In the entries that follow, the line with "Tap the NEW" opens the range and the line with "The width and height of the screenshot is (1463, 1200)." closes it; repeat that range exactly, both lines included.

Data for processing:
------------------------

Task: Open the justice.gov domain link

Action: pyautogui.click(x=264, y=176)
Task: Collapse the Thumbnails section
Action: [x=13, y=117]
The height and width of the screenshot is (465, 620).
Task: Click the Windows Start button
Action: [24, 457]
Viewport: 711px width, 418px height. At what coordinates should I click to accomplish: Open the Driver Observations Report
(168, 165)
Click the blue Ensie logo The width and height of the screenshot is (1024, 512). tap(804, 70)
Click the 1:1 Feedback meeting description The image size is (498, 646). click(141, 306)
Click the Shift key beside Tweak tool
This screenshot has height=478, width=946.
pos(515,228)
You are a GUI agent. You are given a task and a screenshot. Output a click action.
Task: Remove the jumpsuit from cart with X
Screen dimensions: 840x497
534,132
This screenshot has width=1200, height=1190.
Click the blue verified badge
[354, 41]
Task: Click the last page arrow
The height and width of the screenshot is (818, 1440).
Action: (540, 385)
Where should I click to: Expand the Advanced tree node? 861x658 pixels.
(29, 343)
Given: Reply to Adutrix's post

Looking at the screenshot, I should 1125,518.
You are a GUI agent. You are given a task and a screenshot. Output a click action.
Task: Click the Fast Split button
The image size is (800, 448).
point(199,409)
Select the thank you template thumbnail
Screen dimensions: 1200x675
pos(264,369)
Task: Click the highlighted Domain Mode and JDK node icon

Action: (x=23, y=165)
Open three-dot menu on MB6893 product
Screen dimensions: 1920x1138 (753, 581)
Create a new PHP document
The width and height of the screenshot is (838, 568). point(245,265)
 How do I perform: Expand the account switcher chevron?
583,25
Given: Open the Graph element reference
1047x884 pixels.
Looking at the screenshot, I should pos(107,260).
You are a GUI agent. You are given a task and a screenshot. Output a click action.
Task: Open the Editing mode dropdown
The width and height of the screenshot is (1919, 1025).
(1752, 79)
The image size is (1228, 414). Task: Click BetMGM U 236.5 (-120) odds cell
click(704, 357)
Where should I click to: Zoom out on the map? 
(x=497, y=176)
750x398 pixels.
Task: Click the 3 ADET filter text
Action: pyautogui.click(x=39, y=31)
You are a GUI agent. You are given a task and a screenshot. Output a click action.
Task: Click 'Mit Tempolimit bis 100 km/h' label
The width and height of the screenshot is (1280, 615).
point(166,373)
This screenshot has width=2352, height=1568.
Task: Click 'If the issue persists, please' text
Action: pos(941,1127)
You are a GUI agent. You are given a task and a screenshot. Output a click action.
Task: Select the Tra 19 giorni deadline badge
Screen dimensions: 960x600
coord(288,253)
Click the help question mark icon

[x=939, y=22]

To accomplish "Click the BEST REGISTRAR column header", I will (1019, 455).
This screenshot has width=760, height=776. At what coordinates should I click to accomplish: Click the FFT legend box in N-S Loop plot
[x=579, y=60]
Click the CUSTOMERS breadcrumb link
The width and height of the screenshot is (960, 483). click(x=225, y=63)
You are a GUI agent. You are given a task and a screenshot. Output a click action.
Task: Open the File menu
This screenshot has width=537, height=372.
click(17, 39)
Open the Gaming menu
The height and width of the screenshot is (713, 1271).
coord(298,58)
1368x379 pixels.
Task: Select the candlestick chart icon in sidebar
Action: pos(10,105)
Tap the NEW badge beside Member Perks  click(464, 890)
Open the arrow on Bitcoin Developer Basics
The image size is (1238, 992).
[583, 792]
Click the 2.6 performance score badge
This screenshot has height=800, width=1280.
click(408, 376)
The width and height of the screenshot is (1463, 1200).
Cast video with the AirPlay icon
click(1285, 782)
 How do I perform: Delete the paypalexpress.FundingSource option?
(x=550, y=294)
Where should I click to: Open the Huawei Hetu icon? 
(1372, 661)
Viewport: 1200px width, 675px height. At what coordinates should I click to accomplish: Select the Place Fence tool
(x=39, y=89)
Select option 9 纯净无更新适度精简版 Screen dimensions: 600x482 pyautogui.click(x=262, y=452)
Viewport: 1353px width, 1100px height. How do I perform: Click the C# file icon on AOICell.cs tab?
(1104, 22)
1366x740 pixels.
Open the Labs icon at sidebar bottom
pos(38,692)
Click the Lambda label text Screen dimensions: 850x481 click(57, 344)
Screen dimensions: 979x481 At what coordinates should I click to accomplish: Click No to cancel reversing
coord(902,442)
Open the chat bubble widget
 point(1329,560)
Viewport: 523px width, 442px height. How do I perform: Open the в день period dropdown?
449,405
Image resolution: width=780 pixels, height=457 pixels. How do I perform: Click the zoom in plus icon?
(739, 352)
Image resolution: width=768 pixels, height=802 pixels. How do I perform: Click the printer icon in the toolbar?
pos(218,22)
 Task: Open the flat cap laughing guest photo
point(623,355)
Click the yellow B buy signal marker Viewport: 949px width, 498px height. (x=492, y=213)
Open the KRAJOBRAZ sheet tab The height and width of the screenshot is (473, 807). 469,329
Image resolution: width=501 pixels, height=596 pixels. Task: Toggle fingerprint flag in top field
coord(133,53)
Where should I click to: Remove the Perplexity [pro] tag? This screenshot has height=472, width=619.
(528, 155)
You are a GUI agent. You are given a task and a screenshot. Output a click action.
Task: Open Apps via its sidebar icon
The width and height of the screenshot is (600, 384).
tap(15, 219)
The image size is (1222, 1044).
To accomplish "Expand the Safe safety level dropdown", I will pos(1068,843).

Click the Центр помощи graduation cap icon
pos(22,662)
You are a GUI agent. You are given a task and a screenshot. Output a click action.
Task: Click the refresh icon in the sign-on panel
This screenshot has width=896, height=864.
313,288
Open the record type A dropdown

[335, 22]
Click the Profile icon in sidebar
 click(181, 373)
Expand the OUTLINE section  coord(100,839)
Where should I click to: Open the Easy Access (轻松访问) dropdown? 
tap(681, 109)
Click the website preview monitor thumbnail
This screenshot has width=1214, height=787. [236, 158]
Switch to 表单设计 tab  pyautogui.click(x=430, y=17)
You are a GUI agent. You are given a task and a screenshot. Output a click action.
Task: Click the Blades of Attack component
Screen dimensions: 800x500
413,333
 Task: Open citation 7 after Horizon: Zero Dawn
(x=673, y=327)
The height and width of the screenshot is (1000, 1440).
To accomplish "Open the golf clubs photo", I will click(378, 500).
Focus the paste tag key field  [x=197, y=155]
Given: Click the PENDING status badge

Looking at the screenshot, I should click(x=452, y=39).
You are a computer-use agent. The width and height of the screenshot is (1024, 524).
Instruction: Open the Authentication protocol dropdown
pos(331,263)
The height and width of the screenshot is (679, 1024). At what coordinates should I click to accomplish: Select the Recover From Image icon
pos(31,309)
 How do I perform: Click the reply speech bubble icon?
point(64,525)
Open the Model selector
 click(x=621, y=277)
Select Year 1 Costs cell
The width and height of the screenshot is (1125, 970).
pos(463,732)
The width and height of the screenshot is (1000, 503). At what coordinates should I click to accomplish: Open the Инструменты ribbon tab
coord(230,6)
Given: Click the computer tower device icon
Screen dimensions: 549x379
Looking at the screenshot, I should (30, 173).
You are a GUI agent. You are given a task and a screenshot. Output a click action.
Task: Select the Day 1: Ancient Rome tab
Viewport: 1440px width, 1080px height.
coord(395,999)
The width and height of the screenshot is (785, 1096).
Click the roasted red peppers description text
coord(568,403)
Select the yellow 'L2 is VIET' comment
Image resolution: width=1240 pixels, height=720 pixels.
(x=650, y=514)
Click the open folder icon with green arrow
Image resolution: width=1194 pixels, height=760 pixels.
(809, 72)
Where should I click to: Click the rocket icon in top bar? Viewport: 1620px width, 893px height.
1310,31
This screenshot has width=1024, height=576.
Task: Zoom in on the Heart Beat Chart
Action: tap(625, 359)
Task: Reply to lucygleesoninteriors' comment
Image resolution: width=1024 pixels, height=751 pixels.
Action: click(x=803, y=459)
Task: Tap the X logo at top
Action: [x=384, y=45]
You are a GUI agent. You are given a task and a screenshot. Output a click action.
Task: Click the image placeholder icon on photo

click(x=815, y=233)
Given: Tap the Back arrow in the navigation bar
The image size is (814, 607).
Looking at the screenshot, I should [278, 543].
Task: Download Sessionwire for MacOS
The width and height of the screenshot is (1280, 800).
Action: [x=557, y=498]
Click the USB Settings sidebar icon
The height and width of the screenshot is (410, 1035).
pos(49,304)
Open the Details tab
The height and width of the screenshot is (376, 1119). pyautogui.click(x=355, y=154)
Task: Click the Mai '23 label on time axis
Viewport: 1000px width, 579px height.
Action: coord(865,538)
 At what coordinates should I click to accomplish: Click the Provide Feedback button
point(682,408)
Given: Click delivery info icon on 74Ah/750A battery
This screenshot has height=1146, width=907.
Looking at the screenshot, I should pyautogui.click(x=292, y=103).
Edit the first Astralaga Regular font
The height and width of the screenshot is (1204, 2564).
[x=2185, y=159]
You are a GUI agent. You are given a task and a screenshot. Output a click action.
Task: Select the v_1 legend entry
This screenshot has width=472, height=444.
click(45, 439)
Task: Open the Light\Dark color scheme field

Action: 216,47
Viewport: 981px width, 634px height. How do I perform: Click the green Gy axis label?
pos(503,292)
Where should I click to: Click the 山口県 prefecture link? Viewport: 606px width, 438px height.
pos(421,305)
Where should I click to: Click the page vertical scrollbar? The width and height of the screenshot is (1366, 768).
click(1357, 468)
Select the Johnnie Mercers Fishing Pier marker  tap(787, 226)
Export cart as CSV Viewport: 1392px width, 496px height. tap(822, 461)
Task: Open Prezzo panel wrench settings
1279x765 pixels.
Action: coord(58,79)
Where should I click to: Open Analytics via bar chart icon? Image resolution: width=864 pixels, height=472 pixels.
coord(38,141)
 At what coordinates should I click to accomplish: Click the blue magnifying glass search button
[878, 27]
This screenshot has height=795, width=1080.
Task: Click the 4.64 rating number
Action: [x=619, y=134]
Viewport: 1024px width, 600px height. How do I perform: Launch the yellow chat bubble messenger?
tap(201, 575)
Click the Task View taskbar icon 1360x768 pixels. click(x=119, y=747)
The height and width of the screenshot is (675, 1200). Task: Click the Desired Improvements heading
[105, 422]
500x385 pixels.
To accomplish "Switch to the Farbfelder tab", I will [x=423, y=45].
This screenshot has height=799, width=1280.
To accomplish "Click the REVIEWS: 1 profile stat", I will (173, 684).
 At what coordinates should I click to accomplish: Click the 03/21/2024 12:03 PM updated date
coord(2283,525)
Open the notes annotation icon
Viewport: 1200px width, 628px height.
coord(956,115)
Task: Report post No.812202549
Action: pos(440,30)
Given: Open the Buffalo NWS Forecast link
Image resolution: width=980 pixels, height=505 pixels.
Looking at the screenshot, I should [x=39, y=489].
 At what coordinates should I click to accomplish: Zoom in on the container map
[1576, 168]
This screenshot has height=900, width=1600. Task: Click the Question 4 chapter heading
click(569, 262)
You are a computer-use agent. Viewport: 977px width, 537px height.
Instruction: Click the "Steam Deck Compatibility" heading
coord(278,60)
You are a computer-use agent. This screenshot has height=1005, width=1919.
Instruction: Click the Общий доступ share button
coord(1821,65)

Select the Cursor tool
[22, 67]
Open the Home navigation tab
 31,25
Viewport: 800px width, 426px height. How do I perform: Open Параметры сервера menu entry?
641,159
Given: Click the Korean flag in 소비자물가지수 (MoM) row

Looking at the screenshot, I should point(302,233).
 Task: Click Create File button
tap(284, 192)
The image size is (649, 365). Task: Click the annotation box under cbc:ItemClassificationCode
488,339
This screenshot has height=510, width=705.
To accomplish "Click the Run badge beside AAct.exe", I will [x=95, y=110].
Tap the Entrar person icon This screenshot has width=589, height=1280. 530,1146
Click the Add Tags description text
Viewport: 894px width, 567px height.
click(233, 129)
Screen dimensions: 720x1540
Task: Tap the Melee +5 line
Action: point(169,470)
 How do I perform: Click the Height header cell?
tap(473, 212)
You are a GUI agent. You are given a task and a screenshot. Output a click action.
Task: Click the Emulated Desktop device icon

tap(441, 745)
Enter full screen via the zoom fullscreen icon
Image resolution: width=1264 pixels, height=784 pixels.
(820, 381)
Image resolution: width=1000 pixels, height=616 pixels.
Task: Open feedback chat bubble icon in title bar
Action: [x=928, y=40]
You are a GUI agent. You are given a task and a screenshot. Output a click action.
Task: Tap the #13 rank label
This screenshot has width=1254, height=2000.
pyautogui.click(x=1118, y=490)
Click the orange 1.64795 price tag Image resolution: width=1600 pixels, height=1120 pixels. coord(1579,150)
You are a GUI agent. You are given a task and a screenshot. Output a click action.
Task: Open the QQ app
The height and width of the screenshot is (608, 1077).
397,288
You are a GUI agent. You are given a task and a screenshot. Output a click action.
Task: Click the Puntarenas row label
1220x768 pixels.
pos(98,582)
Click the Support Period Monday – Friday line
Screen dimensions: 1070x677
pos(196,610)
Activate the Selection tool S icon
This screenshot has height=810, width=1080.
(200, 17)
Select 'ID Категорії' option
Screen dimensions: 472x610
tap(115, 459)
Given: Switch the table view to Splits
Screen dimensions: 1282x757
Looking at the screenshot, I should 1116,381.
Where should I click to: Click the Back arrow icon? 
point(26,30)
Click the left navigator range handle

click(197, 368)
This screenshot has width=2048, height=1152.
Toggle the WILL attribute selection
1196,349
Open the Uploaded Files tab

------------------------

Written solution:
Tap the NEW badge beside Member Perks  click(464, 890)
Open the arrow on Bitcoin Developer Basics
The image size is (1238, 992).
[583, 792]
Click the 2.6 performance score badge
This screenshot has height=800, width=1280.
click(408, 376)
The width and height of the screenshot is (1463, 1200).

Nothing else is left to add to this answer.